▸ **EXERCISE DIRECTIONS**
Please write out the records below without changing a single character.

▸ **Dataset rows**
────────

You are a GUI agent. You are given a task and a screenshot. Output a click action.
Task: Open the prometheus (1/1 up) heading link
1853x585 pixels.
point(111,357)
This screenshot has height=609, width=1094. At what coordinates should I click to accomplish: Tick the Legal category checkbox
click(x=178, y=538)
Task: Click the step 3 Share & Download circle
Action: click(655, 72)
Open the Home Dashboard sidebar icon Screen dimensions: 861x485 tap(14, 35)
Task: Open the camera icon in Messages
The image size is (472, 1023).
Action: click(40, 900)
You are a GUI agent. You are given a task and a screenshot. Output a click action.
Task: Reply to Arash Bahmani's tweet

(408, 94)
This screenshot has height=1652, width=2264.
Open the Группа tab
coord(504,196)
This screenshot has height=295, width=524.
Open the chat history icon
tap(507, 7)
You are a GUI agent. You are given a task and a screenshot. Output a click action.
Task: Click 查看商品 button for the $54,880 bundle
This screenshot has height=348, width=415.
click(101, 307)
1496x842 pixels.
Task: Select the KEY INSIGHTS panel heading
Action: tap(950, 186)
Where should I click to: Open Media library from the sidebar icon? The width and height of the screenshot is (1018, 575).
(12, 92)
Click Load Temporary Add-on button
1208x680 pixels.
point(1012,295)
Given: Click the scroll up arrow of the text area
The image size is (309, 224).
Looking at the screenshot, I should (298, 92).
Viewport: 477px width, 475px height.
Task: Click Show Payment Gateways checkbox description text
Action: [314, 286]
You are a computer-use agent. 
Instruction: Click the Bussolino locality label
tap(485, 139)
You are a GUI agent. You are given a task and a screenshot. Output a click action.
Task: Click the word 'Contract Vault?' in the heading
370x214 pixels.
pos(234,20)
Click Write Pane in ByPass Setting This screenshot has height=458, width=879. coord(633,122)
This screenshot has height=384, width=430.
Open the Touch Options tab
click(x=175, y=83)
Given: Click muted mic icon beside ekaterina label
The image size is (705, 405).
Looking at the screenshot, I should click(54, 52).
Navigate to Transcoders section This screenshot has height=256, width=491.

────────

▸ **RESULT OF THE TASK**
You are a GUI agent. You are given a task and a screenshot. Output a click action.
Task: Open the prometheus (1/1 up) heading link
1853x585 pixels.
point(111,357)
This screenshot has height=609, width=1094. At what coordinates should I click to accomplish: Tick the Legal category checkbox
click(x=178, y=538)
Task: Click the step 3 Share & Download circle
Action: click(655, 72)
Open the Home Dashboard sidebar icon Screen dimensions: 861x485 tap(14, 35)
Task: Open the camera icon in Messages
The image size is (472, 1023).
Action: click(40, 900)
You are a GUI agent. You are given a task and a screenshot. Output a click action.
Task: Reply to Arash Bahmani's tweet

(408, 94)
This screenshot has height=1652, width=2264.
Open the Группа tab
coord(504,196)
This screenshot has height=295, width=524.
Open the chat history icon
tap(507, 7)
You are a GUI agent. You are given a task and a screenshot. Output a click action.
Task: Click 查看商品 button for the $54,880 bundle
This screenshot has height=348, width=415.
click(101, 307)
1496x842 pixels.
Task: Select the KEY INSIGHTS panel heading
Action: tap(950, 186)
Where should I click to: Open Media library from the sidebar icon? The width and height of the screenshot is (1018, 575).
(12, 92)
Click Load Temporary Add-on button
1208x680 pixels.
point(1012,295)
Given: Click the scroll up arrow of the text area
The image size is (309, 224).
Looking at the screenshot, I should (298, 92).
Viewport: 477px width, 475px height.
Task: Click Show Payment Gateways checkbox description text
Action: [314, 286]
You are a computer-use agent. 
Instruction: Click the Bussolino locality label
tap(485, 139)
You are a GUI agent. You are given a task and a screenshot. Output a click action.
Task: Click the word 'Contract Vault?' in the heading
370x214 pixels.
pos(234,20)
Click Write Pane in ByPass Setting This screenshot has height=458, width=879. coord(633,122)
This screenshot has height=384, width=430.
Open the Touch Options tab
click(x=175, y=83)
Given: Click muted mic icon beside ekaterina label
The image size is (705, 405).
Looking at the screenshot, I should click(54, 52).
Navigate to Transcoders section This screenshot has height=256, width=491.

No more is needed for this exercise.